++++ Exercise inputs

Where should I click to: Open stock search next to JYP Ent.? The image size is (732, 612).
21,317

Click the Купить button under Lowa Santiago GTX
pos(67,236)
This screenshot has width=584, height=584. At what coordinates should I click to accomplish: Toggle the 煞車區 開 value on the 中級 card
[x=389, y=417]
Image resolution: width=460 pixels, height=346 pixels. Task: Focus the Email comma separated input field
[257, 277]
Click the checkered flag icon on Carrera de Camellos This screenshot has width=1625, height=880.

++++++++

## Task to complete
Would you write out the full set of records above without alteration?

## Solution to the exercise
Where should I click to: Open stock search next to JYP Ent.? The image size is (732, 612).
21,317

Click the Купить button under Lowa Santiago GTX
pos(67,236)
This screenshot has width=584, height=584. At what coordinates should I click to accomplish: Toggle the 煞車區 開 value on the 中級 card
[x=389, y=417]
Image resolution: width=460 pixels, height=346 pixels. Task: Focus the Email comma separated input field
[257, 277]
Click the checkered flag icon on Carrera de Camellos This screenshot has width=1625, height=880.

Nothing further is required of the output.